In the wake of a Rs 2,200 crore trading scam uncovered in Assam, Edelweiss Mutual Fund CEO Radhika Gupta had advised investors to stick to simple, steady investments rather than chasing quick profits. Her advice focuses on the importance of a balanced, diversified portfolio in navigating the complexities of the stock market. She believes it causes ‘no indigestion’.
What Was The Assam Scam?
The Assam scam involved two people, Vishal Phukan, and Swapnil Das, who tricked investors with promises of 30% returns in just 60 days through fake online stock market schemes. This massive fraud serves as a stark reminder of the risks associated with get-rich-quick schemes and the importance of due diligence when investing.
Gupta's Advice: Stick to 'Dal-Chawal' Funds
Radhika Gupta's advice centers around the concept of 'Dal-Chawal' funds, which she describes as broad-based mutual funds that are "all-weather" and "span a range of sectors." These funds, she suggests, should make up approximately 80% of an investor's portfolio.
Gupta points to balanced advantage, aggressive hybrid, flexi, multi, large, mid, and broad-based 250-500 index funds as examples of "forever funds" that can provide steady returns across different market cycles. She also noted that the choice between active or passive management is less important than avoiding narrow, theme-based funds that may perform well in one cycle but struggle in the next.
The Benefits of This Diversification
Investing in broad-based funds helps investors stay secure through different market cycles by avoiding putting too much money in just one or two sectors that could be struggling. A diversified investment portfolio ensures that if one investment drops, others can balance it out, giving investors a better chance of staying steady through both gains and losses.
Gupta also highlights the importance of sector rotation, stating that sector funds are often the "flavour of the season" but rarely outperform the market consistently. She points out that predicting down cycles in sector funds can be tricky and sometimes goes against expectations, as seen with the surprising underperformance of banks when interest rates rose and the unexpected resilience of tech during the COVID recession.
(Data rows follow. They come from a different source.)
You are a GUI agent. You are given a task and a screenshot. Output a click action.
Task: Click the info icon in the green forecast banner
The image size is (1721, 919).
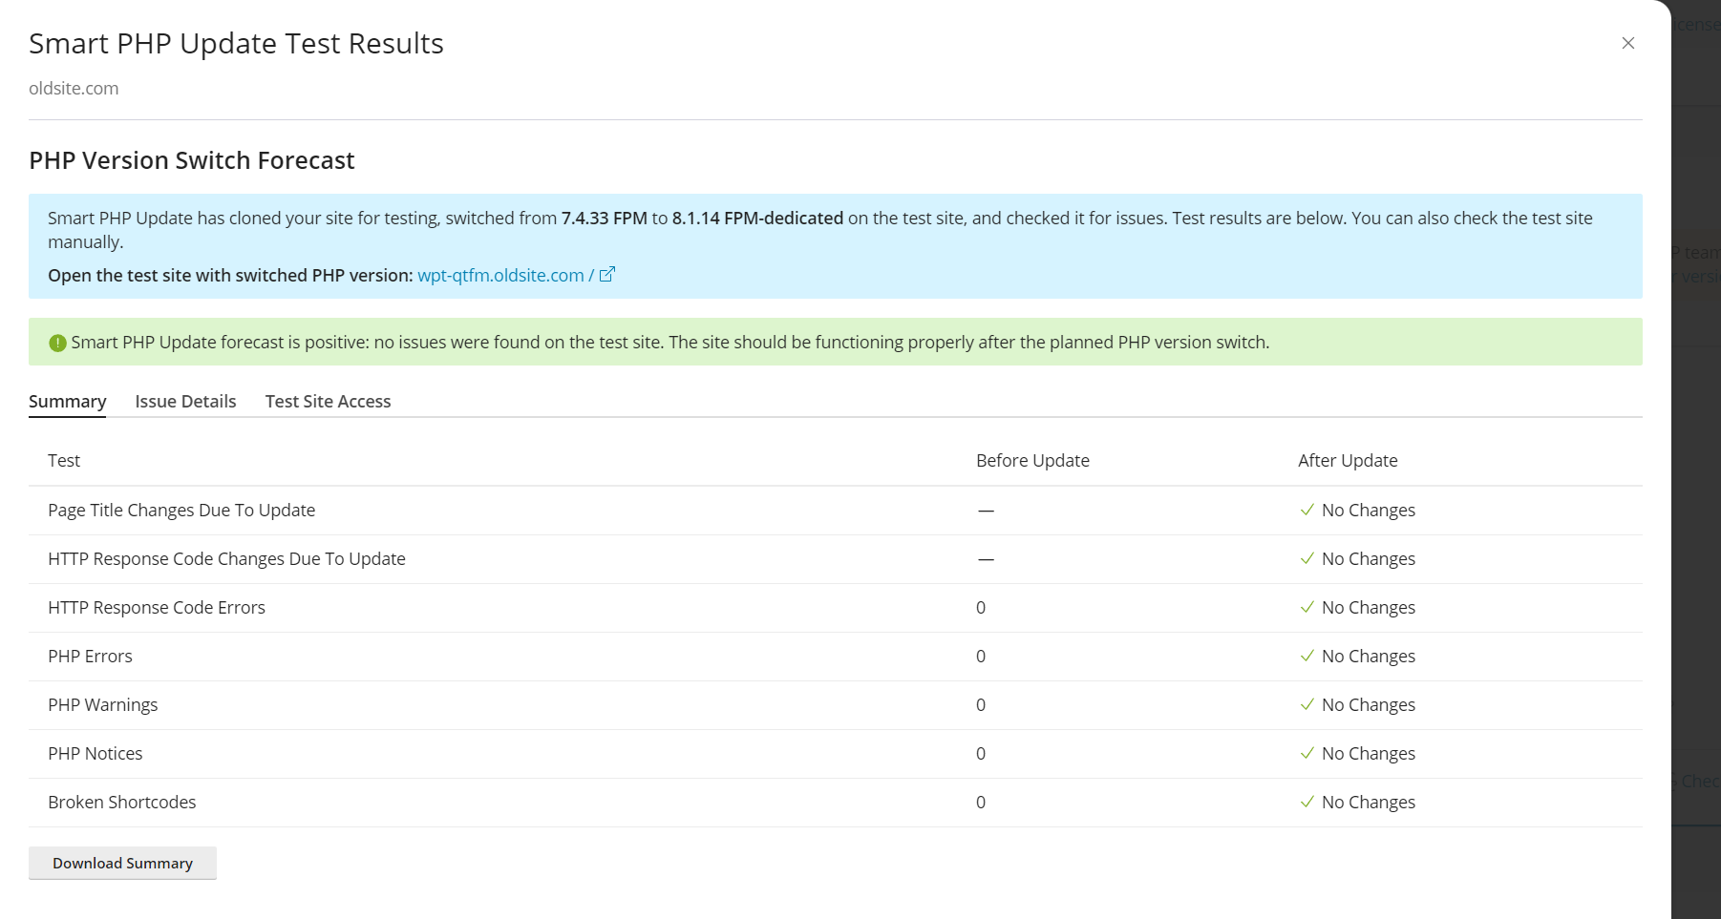57,342
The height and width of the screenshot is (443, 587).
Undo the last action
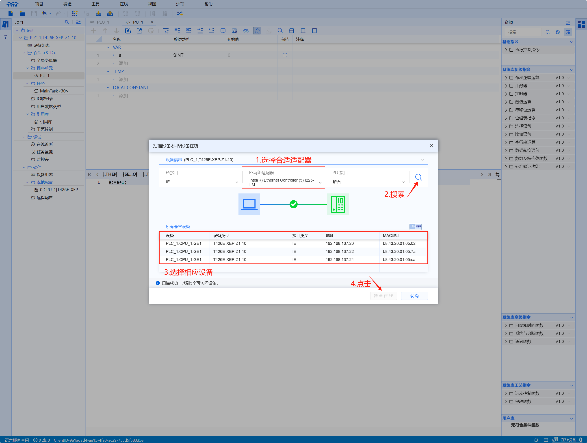tap(44, 13)
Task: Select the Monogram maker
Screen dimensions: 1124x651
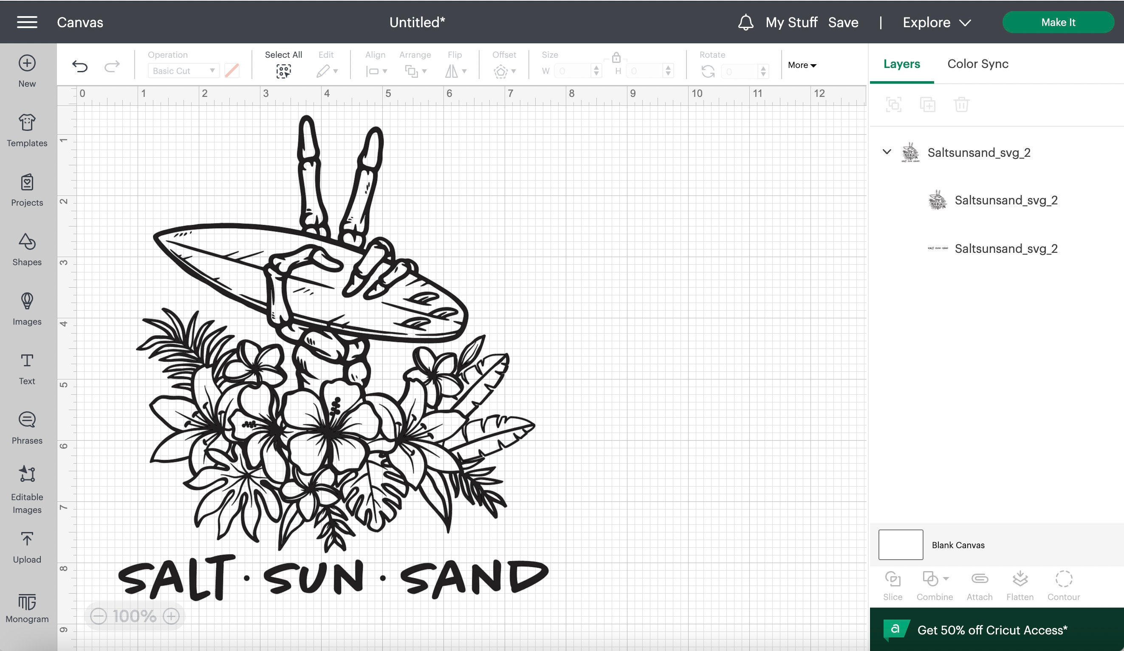Action: click(26, 606)
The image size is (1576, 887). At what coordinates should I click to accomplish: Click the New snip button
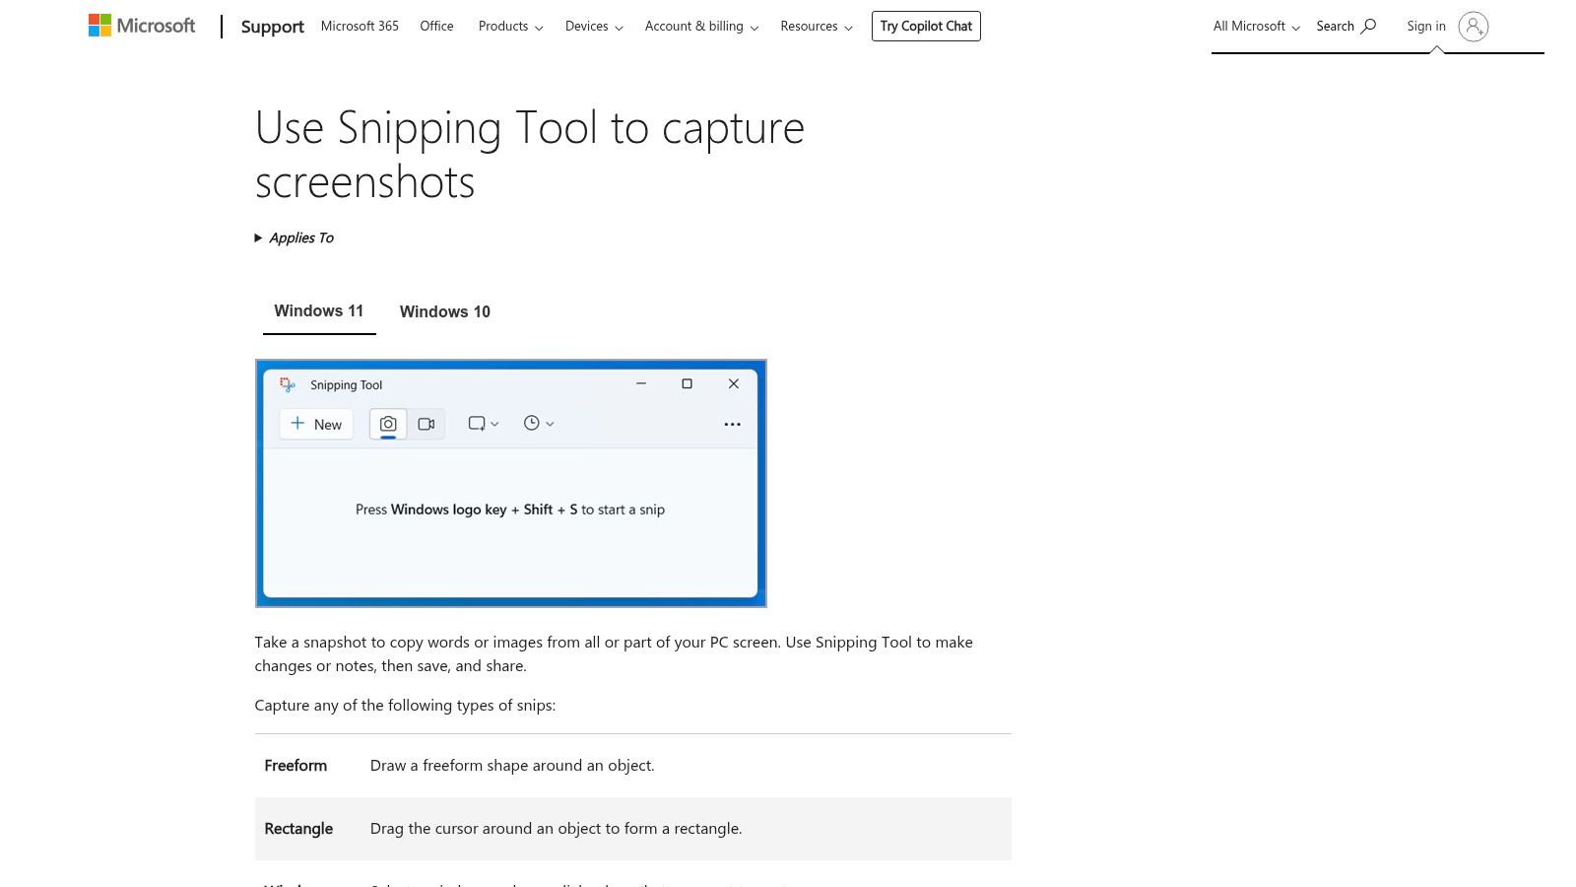coord(315,424)
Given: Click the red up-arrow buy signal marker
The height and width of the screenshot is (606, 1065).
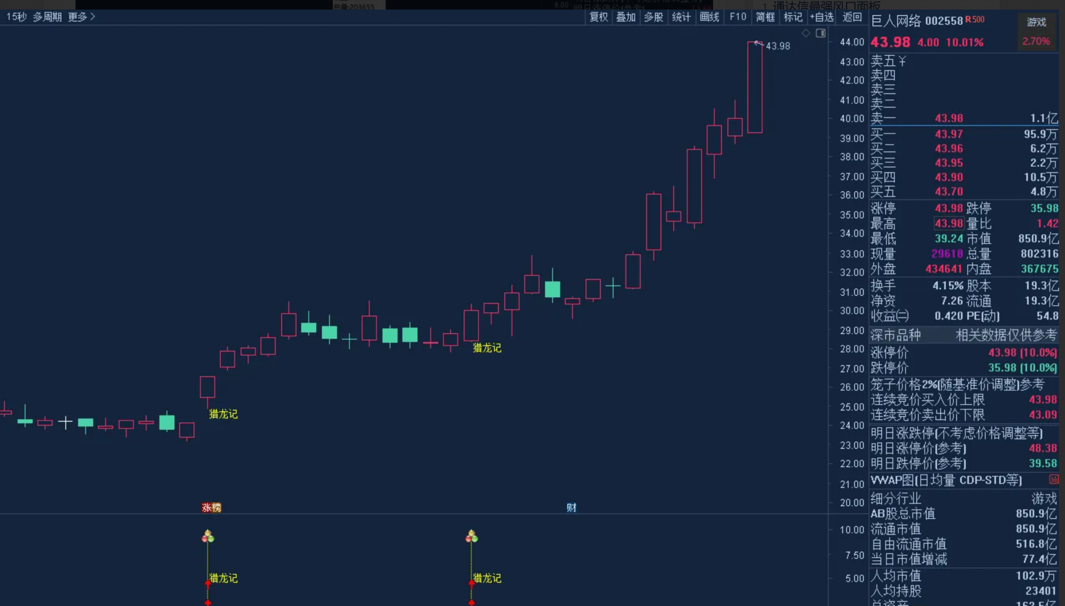Looking at the screenshot, I should click(x=208, y=581).
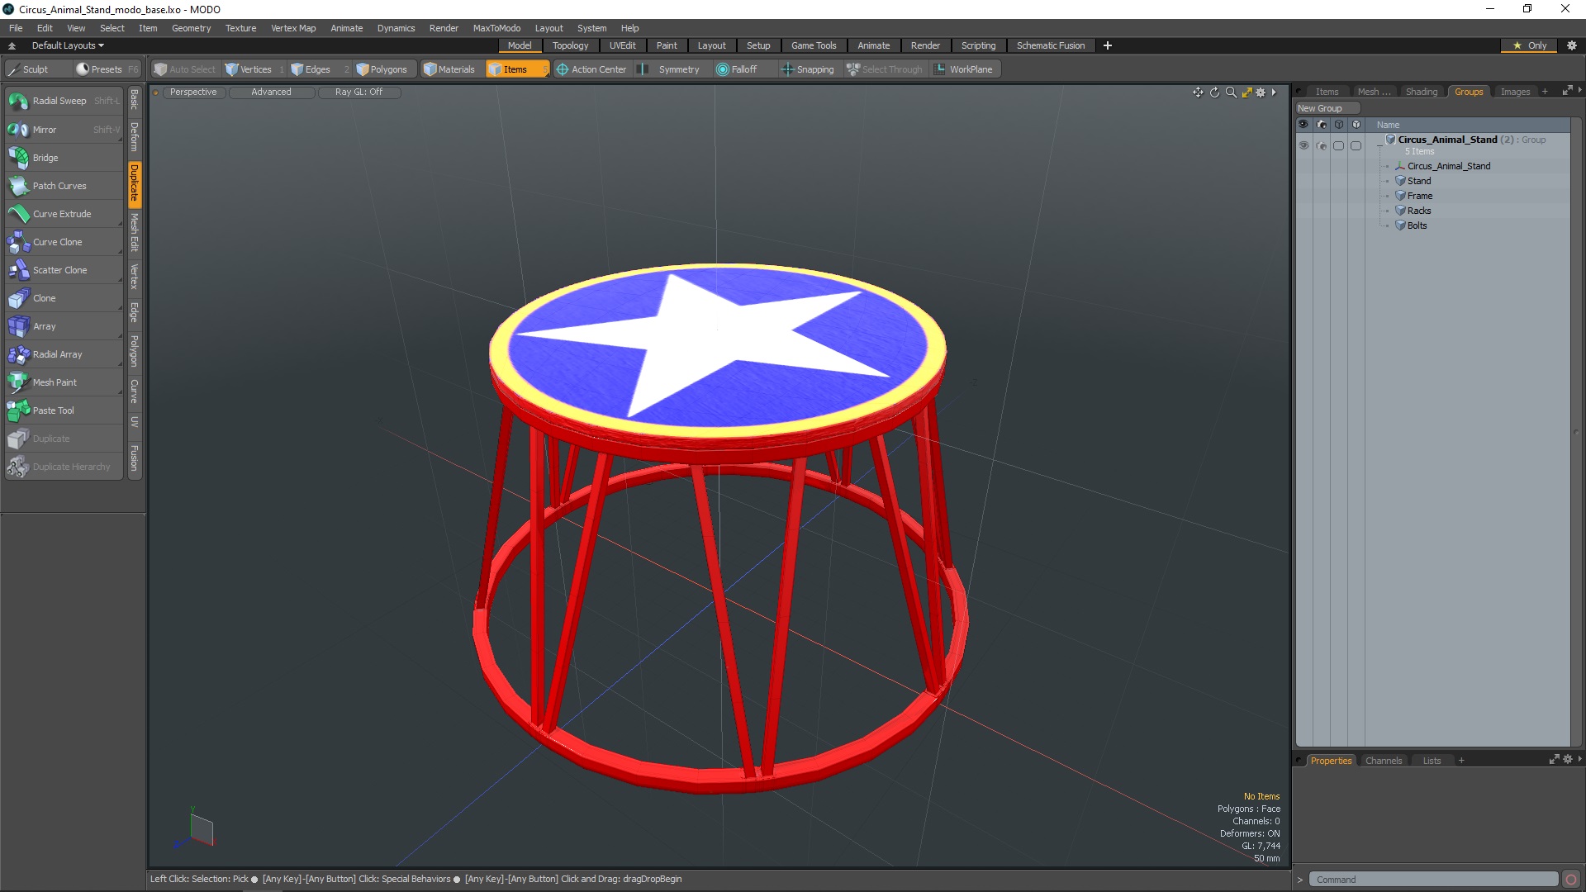Select the Racks mesh item

(x=1418, y=211)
Avoiding Aggressive Sector Shifts
Flexicap and multicap funds, Gupta suggests, are better equipped to avoid aggressive sector shifts for this reason. By maintaining a balanced approach, these funds can provide more stable returns over the long term.
Conclusion
In a world where get-rich-quick schemes and sector-specific funds may seem tempting, Radhika Gupta's advice to stick to 'Dal-Chawal' investing is a timely reminder of the virtues of patience, diversification, and a balanced approach to investing. By focusing on broad-based, all-weather funds and avoiding the lure of quick profits, investors can build a portfolio that is more likely to withstand the ups and downs of the market and provide steady returns over the long run.